答案不在设计者的意图中,而在三种纪念物各自的生成逻辑里。要从这个空间里读出长崎的纪念态度,不能只靠视线引导,要靠理解每件纪念物背后的决策链条。爆心柱是城市政府设立的"事实记录",越简洁越有力。祈念像是艺术家个人意志的产物:北村西望将自己的生命经验和对长崎历史的理解铸进一座雕像中。教堂残壁则是一个社区的选择:浦上的天主教徒选择重建自己的生活场所,作为妥协只留下了这段墙。三种纪念逻辑各有各的正当性,它们共存于同一片丘陵上,构成了一个没有中心叙事的纪念空间。这不是设计的失败,而是决策过程在物理空间中的诚实映射:每个纪念物都来自不同的决策者、不同的时间点和不同的纪念哲学,它们没有被强行统一成同一种风格。
这与广岛的纪念策略形成了最鲜明的对照。广岛的原爆穹顶原地保存废墟,丹下健三设计的和平纪念公园沿着一条明确的主轴线排列慰灵碑、水池和平和之灯,最终视线收束到穹顶的残骸框架上。那是一条精心编排的观览路线,观众几乎没有偏离叙事的自由。长崎的和平公园则相反:观众必须在黑柱、祈念像和残壁之间自己建立联系,或者接受它们之间不存在单一线索的事实。你可以从爆心柱开始,沿着台阶走到祈念像,再下坡去看教堂残壁,构建一条"事实到祈祷到重建"的叙事。你也可以倒过来走,从教堂残壁开始,上坡去看祈念像,最后回到爆心标记所在的坐标。每一种走法都成立,也都同时不完整。这种碎片化的纪念语言也许更准确地反映了当代日本对核攻击记忆的复杂态度。不是所有的受害者都被同一个叙事收编,不是所有的废墟都应该原地保存,不是所有的纪念都必须沿着一条轴线走完。




带五个问题去现场
第一,从松山町电车站出来后,先找到爆心黑柱。站在它前面看它的形态:它为什么不做成纪念碑或雕塑的样子,而是用最简单的几何体? 花岗岩的黑色在这个地点有什么用意?在它周围走一圈,注意地面的标高变化和台阶。爆心标记为什么选在这个位置,而不是谷底更平坦的河岸边?
第二,沿台阶上到和平公园主广场,站在祈念像正前方。感受它的尺度。它看的方向是哪里? 它的右手和左手分别指向什么方向?为什么北村西望让雕像闭着眼睛?仔细观察雕像的肌肉处理:它更接近西洋古典雕塑还是日本佛像?
第三,走到南侧的祈祷之区,找到教堂残壁。仔细看砖墙上的裂纹和烧痕。这面墙不在它原址的位置。 为什么这面墙会出现在这里?如果广岛的原爆穹顶可以原地保存,为什么长崎的教堂残壁要被拆掉?两种做法背后的逻辑分别是什么?

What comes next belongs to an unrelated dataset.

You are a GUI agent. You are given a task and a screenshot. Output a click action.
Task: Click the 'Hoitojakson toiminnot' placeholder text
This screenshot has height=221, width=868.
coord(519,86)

第四,绕着公园走一圈,寻找散落在各处的各国捐赠雕塑,数一数你能找到几个。 它们与爆心柱、祈念像、教堂残壁之间有视觉或空间上的联系吗?尝试给这三件核心纪念物排一个"叙述顺序":你会在它们之间建立什么关系?如果让你按顺序阅读这座公园,你会从哪个纪念物开始、到哪个结束?

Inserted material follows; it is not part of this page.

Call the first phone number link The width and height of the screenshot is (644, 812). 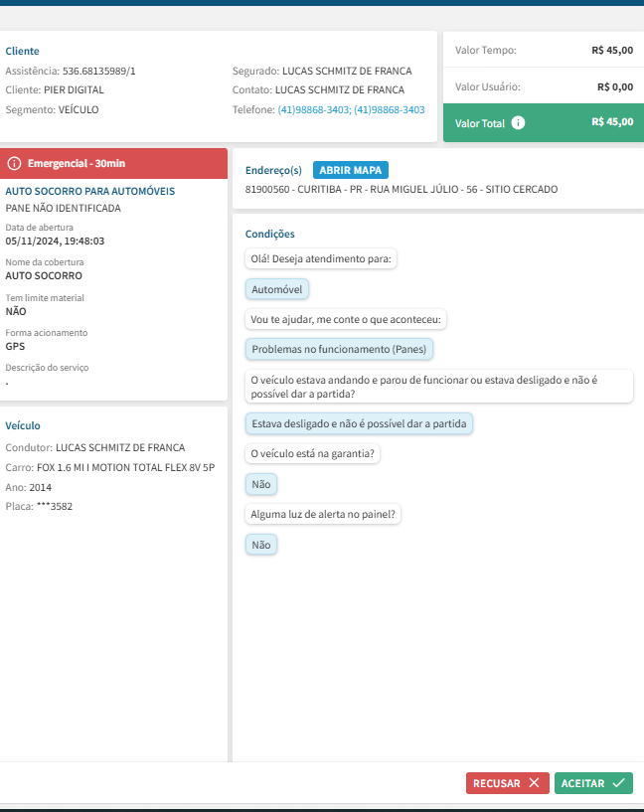pyautogui.click(x=314, y=109)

第五,站在浦上川岸边回看整个公园。注意山丘在哪里,河谷在哪里,爆心在哪个位置。 如果你可以重新设计这座公园,你会把爆心柱、祈念像和教堂残壁按什么位置摆放?或者从另一个角度看:长崎选择把它们摆在现在的位置上,这个选择本身告诉了你什么关于这座城市对那场爆炸的记忆态度?